Review: 2013 Hyundai Elantra Coupe

The Garage is no stranger to the current Hyundai Elantra. After a week at the wheel of the then-new 2011 Elantra sedan, we walked away convinced the Elantra was a winner, and more than able to stand up to the best cars in its class. In an attempt to further the Elantra’s appeal, for 2013 Hyundai has added the Elantra Coupe. For years, Honda has owned the compact, economy coupe market with the Civic, almost exclusively. Hyundai wants to crash that party.

It helps the sedan was a handsome looking car on its own-lopping off two doors only adds to the style and appeal of the Elantra. Finished in Black Noir Pearl with fetching 17″ alloys, the Elantra Coupe looks like it costs quite a bit more than its sticker price. For a car with such swoopy lines and surface changes, I did wish for more luster to the car’s black paint, something worth paying extra for. If you’re going to flaunt your curves Hyundai, you better have the paint quality to back it up.

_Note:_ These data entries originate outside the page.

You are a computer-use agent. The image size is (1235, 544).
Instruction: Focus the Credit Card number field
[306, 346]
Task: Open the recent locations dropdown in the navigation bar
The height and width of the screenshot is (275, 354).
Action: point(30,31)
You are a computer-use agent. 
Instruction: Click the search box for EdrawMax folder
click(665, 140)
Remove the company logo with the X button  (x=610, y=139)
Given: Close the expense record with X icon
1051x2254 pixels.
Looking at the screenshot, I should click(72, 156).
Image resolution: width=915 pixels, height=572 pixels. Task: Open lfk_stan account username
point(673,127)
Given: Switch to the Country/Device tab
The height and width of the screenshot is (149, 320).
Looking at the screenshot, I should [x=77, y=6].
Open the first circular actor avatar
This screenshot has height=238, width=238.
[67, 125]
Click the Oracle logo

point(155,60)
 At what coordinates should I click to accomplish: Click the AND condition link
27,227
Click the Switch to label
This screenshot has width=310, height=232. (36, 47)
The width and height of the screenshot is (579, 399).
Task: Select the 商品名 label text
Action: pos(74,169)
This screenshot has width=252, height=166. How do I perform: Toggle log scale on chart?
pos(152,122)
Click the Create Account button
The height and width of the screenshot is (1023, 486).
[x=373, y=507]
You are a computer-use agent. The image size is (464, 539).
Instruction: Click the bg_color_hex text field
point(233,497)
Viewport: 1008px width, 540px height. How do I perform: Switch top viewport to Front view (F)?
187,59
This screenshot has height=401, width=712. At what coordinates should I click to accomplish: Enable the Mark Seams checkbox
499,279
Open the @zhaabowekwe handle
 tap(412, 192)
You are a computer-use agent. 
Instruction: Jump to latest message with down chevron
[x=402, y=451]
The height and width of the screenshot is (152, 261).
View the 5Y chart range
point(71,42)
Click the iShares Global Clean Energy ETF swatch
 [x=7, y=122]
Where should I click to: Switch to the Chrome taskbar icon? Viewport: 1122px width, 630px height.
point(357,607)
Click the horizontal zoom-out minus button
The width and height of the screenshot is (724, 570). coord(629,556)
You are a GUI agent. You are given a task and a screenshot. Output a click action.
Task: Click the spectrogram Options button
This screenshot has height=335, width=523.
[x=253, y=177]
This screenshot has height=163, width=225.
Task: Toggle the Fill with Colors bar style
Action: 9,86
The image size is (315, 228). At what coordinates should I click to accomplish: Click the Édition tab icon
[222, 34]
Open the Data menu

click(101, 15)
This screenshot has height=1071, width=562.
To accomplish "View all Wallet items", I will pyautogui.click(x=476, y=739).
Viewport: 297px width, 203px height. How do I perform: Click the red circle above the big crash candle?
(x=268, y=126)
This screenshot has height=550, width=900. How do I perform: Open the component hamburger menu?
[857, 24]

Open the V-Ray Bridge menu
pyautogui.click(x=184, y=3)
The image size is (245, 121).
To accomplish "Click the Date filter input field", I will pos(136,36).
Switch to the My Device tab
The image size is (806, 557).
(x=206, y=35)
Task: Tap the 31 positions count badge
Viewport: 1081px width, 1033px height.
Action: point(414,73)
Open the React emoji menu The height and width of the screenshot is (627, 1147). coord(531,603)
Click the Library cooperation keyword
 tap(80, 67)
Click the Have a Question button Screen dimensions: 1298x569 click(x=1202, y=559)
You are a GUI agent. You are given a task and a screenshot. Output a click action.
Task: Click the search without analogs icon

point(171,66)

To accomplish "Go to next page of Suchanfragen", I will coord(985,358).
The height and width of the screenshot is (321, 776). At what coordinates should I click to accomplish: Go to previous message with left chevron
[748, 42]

Inside, the Coupe is more or less identical to the sedan, but the seats sit a tad lower for a sportier feel. Our feature-laden test car was perfectly comfortable and easy to use. The Elantra Coupe was my ride for the 2012 International Motoring Press Association’s annual Test Days event, set in the gorgeous Catskill Mountains in New York state. Despite a late start and in heavy rain, the Elantra proved to be a reliable companion on my trip from Connecticut to New York. Supportive seats, intuitive navigation and infotainment controls and a roomy interior made a long drive in less than ideal conditions bearable.

Buyers wanting a sporty ride to go along with the Elantra Coupe’s sporty looks, however, may walk away disappointed. The sole engine offered is the familiar 1.8L four cylinder, rated at 148hp. Buyers can choose between a six-speed manual or automatic. Our test car was equipped with the automatic. While the car is hardly what I would call quick, the Elantra gets off the line easily, with little drama, and even in uphill passing in the higher elevations of New York, the Elantra had adequate passing power. In sum, the Elantra Coupe was an easy car to live with for a long stint on the interstate, offering a good balance of power, ride comfort and fuel efficiency.

The Hyundai Elantra Coupe is offered in two trim levels-our test car was the top-spec SE. In typical Hyundai fashion, the car is well-equipped, with standard features like 17″ alloy wheels, heated seats, Bluetooth, power moonroof, sport tuned suspension, leather interior and aluminum pedals. Our test car included the optional Technology Package, adding auto headlights, two-zone auto climate control, keyless entry/start, navigation, rearview camera and premium/satellite audio. Including destination charges, the tab comes to a very respectable $23,965USD.

For style, comfort, features and efficiency, the Elantra Coupe has reset the benchmark the Honda Civic Coupe has held for so long. The Elantra Coupe proves you do not have to surrender practicality for fashion. Yet, the enthusiast in me craves a turbocharged Elantra Coupe….Hyundai, are you listening?